## WHAT IS NEEDED
Whatever appears in the data below, copy it exactly.
** DATA TO EXAMINE follows **
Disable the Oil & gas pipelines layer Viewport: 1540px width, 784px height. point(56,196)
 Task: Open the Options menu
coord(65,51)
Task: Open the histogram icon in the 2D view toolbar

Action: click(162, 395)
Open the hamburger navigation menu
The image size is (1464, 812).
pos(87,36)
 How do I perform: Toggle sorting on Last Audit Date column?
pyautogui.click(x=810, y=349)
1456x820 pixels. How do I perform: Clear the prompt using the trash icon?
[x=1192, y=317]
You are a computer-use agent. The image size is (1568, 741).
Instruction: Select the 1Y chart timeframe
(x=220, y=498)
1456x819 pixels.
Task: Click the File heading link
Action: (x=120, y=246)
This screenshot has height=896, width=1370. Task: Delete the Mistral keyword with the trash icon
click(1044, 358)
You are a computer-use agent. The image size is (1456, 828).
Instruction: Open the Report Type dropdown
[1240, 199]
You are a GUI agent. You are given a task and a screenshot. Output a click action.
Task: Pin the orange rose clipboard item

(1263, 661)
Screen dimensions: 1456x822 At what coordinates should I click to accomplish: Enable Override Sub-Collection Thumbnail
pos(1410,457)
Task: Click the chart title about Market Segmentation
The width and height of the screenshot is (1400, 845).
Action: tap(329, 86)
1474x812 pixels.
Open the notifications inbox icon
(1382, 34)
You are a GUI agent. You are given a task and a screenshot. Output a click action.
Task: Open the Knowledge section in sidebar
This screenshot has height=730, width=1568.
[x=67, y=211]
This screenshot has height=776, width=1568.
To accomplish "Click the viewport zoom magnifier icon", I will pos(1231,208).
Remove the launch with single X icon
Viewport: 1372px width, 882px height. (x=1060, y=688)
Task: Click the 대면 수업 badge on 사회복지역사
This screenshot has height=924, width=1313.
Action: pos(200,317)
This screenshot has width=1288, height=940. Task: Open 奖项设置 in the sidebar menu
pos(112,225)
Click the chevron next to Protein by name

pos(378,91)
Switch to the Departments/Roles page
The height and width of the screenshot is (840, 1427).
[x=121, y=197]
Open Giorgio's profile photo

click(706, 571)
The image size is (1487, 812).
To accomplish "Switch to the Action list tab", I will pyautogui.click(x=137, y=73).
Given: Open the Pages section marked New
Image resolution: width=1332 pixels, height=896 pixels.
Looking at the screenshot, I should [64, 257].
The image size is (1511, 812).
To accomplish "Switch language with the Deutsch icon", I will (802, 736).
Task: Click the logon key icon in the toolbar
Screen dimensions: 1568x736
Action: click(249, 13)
** End of DATA TO EXAMINE **
## EXERCISE OUTPUT
Disable the Oil & gas pipelines layer Viewport: 1540px width, 784px height. point(56,196)
 Task: Open the Options menu
coord(65,51)
Task: Open the histogram icon in the 2D view toolbar

Action: click(162, 395)
Open the hamburger navigation menu
The image size is (1464, 812).
pos(87,36)
 How do I perform: Toggle sorting on Last Audit Date column?
pyautogui.click(x=810, y=349)
1456x820 pixels. How do I perform: Clear the prompt using the trash icon?
[x=1192, y=317]
You are a computer-use agent. The image size is (1568, 741).
Instruction: Select the 1Y chart timeframe
(x=220, y=498)
1456x819 pixels.
Task: Click the File heading link
Action: (x=120, y=246)
This screenshot has height=896, width=1370. Task: Delete the Mistral keyword with the trash icon
click(1044, 358)
You are a computer-use agent. The image size is (1456, 828).
Instruction: Open the Report Type dropdown
[1240, 199]
You are a GUI agent. You are given a task and a screenshot. Output a click action.
Task: Pin the orange rose clipboard item

(1263, 661)
Screen dimensions: 1456x822 At what coordinates should I click to accomplish: Enable Override Sub-Collection Thumbnail
pos(1410,457)
Task: Click the chart title about Market Segmentation
The width and height of the screenshot is (1400, 845).
Action: tap(329, 86)
1474x812 pixels.
Open the notifications inbox icon
(1382, 34)
You are a GUI agent. You are given a task and a screenshot. Output a click action.
Task: Open the Knowledge section in sidebar
This screenshot has height=730, width=1568.
[x=67, y=211]
This screenshot has height=776, width=1568.
To accomplish "Click the viewport zoom magnifier icon", I will pos(1231,208).
Remove the launch with single X icon
Viewport: 1372px width, 882px height. (x=1060, y=688)
Task: Click the 대면 수업 badge on 사회복지역사
This screenshot has height=924, width=1313.
Action: pos(200,317)
This screenshot has width=1288, height=940. Task: Open 奖项设置 in the sidebar menu
pos(112,225)
Click the chevron next to Protein by name

pos(378,91)
Switch to the Departments/Roles page
The height and width of the screenshot is (840, 1427).
[x=121, y=197]
Open Giorgio's profile photo

click(706, 571)
The image size is (1487, 812).
To accomplish "Switch to the Action list tab", I will pyautogui.click(x=137, y=73).
Given: Open the Pages section marked New
Image resolution: width=1332 pixels, height=896 pixels.
Looking at the screenshot, I should [64, 257].
The image size is (1511, 812).
To accomplish "Switch language with the Deutsch icon", I will (802, 736).
Task: Click the logon key icon in the toolbar
Screen dimensions: 1568x736
Action: click(249, 13)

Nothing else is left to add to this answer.